The coronavirus crisis and lockdown greatly disrupted economic activity in the United States. The Federal Reserve expected a deep recession and quick recovery. While those predictions proved correct, Fed Chair Jerome Powell remains pessimistic and has called on Congress for additional fiscal stimulus.
Is fiscal assistance necessary or could the Fed enhance the recovery with monetary policy?
Disruption to Production
Economic disruptions or “shocks” generally come in two types: Disruptions to productive capacity affect the supply of goods in the economy, while disruptions to spending affect the demand. The coronavirus outbreak and ensuing lockdown were primary supply-side shocks since people were unable to work and businesses unable to produce.
The Fed has limited ability to respond to supply shocks since it can only influence money and spending and does not directly affect production. In the current crisis, the disruptions were expected to be temporary and likely followed by a speedy recovery. The Fed had no ability to prevent the economic downturn, but it could provide an accommodative monetary policy to hasten the recovery.
As Powell described in an interview on March 26th: “This is a situation where people are being asked to step back from economic activity, close their businesses, stay home from work. So, in principle, if we get the virus spread under control fairly quickly, then economic activity can resume. And we want to make that rebound as vigorous as possible.”
The Fed’s economic forecasts seemed consistent with Powell’s prediction that the virus would create a short-lived supply disruption. The sharp second quarter decline in gross domestic product (GDP) of 32.9% was the worst in the history of the United States, but economic forecasters expected a strong recovery in the second half of the year.

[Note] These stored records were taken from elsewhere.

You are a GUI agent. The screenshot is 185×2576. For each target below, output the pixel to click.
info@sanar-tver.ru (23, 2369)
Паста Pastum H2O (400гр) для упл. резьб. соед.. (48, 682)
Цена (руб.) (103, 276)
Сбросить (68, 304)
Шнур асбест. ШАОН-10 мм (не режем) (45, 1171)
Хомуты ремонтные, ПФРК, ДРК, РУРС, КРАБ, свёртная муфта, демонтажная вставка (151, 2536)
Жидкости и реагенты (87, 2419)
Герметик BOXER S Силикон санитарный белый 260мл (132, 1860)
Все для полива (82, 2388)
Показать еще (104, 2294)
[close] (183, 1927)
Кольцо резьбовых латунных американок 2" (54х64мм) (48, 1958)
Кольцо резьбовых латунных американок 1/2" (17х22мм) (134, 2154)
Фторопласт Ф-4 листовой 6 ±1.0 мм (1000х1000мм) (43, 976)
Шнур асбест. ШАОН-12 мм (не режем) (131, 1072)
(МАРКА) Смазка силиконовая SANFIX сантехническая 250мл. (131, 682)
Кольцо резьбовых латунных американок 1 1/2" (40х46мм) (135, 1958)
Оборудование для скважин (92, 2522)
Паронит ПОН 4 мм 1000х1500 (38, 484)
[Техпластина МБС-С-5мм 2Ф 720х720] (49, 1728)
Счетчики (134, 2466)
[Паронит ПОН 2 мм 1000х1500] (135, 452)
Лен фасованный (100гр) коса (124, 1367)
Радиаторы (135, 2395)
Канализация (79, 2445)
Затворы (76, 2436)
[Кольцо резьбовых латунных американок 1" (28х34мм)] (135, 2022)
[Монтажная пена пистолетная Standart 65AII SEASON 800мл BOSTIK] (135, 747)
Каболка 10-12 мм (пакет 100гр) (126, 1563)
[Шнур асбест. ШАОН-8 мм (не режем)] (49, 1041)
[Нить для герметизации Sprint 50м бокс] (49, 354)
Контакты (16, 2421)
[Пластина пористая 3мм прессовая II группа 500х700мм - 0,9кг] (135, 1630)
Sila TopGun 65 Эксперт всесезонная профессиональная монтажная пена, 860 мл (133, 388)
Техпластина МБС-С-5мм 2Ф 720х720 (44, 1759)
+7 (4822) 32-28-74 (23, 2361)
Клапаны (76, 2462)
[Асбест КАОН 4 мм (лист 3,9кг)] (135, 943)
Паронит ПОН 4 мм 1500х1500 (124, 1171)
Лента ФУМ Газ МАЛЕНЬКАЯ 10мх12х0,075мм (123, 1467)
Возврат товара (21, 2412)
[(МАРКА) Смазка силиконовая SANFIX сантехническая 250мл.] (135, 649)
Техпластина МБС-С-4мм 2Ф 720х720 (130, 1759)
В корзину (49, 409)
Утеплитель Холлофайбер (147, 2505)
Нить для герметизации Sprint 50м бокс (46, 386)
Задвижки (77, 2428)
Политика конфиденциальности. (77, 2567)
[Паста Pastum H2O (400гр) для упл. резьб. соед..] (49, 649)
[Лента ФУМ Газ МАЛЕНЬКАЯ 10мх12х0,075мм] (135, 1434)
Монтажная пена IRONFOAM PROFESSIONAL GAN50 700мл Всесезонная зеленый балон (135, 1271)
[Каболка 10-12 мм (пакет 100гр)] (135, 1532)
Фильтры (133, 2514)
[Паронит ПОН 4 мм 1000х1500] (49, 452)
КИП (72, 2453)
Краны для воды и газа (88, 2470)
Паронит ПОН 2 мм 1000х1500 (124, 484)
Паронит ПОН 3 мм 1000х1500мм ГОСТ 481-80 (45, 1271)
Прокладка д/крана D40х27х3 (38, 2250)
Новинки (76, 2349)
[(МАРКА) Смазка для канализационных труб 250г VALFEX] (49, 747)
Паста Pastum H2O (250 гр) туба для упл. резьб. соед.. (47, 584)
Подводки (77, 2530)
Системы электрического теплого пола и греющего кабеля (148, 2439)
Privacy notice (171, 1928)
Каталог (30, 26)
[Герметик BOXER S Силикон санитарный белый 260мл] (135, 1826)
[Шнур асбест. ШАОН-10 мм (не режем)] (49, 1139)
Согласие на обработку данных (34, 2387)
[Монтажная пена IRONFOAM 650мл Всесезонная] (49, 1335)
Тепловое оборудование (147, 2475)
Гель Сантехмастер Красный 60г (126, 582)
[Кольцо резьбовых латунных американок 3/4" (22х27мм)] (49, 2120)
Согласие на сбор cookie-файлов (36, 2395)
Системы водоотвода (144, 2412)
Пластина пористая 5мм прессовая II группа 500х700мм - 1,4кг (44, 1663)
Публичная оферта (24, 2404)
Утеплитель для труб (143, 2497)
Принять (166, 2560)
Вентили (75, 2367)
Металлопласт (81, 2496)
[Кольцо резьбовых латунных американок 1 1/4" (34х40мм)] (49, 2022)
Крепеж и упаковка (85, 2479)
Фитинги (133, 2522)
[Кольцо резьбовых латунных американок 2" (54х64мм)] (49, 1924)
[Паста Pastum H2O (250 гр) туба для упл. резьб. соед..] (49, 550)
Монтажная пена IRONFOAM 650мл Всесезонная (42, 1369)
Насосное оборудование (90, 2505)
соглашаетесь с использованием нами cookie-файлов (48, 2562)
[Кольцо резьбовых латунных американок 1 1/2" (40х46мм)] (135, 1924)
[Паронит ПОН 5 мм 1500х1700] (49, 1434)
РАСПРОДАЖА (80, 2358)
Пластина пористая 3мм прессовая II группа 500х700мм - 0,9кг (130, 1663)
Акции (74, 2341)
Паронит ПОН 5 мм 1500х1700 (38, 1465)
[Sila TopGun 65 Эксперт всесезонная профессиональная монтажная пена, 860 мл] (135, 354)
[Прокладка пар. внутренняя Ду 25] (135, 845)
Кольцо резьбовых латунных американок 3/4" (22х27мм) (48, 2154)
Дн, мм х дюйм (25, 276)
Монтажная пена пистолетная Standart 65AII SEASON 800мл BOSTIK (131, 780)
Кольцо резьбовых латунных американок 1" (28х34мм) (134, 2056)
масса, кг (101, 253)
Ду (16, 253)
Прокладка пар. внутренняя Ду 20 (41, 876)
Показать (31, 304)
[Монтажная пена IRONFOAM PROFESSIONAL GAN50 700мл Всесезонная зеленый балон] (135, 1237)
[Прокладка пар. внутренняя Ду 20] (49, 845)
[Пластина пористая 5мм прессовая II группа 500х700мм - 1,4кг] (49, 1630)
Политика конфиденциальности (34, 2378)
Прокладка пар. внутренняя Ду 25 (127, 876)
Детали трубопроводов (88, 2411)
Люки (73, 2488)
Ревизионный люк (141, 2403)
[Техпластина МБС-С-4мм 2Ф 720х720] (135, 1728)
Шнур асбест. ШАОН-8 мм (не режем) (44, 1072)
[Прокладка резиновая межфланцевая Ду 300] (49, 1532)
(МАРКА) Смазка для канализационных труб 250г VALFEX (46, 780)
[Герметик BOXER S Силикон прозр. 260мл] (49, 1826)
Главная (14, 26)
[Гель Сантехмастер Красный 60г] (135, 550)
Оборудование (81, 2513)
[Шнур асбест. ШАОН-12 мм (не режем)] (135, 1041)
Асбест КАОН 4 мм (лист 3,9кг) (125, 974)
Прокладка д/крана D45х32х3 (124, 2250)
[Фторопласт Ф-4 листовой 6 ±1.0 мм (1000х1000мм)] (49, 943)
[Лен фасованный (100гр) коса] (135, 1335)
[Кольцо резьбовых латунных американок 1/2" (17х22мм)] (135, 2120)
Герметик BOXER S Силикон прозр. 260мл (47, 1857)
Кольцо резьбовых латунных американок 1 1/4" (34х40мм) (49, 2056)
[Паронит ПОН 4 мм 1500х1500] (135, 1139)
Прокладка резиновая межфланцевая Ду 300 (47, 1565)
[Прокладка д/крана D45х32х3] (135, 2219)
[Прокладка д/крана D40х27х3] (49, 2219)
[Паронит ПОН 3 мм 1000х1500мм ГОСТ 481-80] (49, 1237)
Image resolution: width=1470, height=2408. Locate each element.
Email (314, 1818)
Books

In their June meeting, the Federal Open Market Committee (FOMC), which determines the stance of monetary policy, forecasted that GDP would be down only 6.5% by the end of 2020, a bad contraction to be sure, but far better than the dismal second quarter. The rate of unemployment, which peaked at 14.7% in April, was expected to fall to 9.6% by December.
The latest numbers are even better. The rate of unemployment was down to 8.4% in August, already ahead of the Fed’s end-of-year forecast. The FOMC now predicts that unemployment will fall to 7.6% by the end of 2020, nearing the long-run average around 6%. For GDP, the FOMC predicts a rate of -3.7% in 2020, an improvement of 2.8% from their previous forecast.
Despite these positive revisions, however, Powell in his recent press conference took a very negative tone. He said that “more fiscal support is likely to be needed.” He warned that “overall activity remains well below its level before the pandemic and the path ahead remains highly uncertain.” These comments seem to contradict the Fed’s previous characterization of the downturn as a short-lived supply shock.
Lockdown vs. Livelihood
What should consumers and investors make of the Fed’s mixed messages? The FOMC is itself responding to conflicting trends in the economy. The most recent data, for example, show positive growth in home sales and durable goods orders, while declines in initial unemployment benefit claims appear to have stalled.
These outcomes, however, appear to be attributable to the same supply shocks that caused the initial declines: virus fears and government lockdowns that prevent people from working. As Robert Hughes describes, “Government-imposed restrictions intended to slow the spread of Covid-19 continue to wreak havoc on the economy and the labor market.”
The Fed’s initial forecast of a short-lived supply shock is supported by recent evidence. Such shocks will dissipate as the virus wanes and states relax their restrictions on business activities. These supply shocks cannot be prevented with monetary policy, nor by fiscal stimulus as mentioned by Chair Powell.
Targeted fiscal policies benefit particular groups of citizens, such as the relief programs for out-of-work Americans. But such policies require Congress to decide who receives funds and who does not, which is less efficient than distributing funds through monetary policy and the financial system. Fiscal policy is not effective at influencing aggregate demand. It is not an effective complement to monetary policy by the Fed.
As cities and states ease their lockdowns and restrictions, the Fed should continue to support the recovery with accommodative monetary policy. As Powell described, “A full economic recovery is unlikely until people are confident that it is safe to reengage in a broad range of activities.”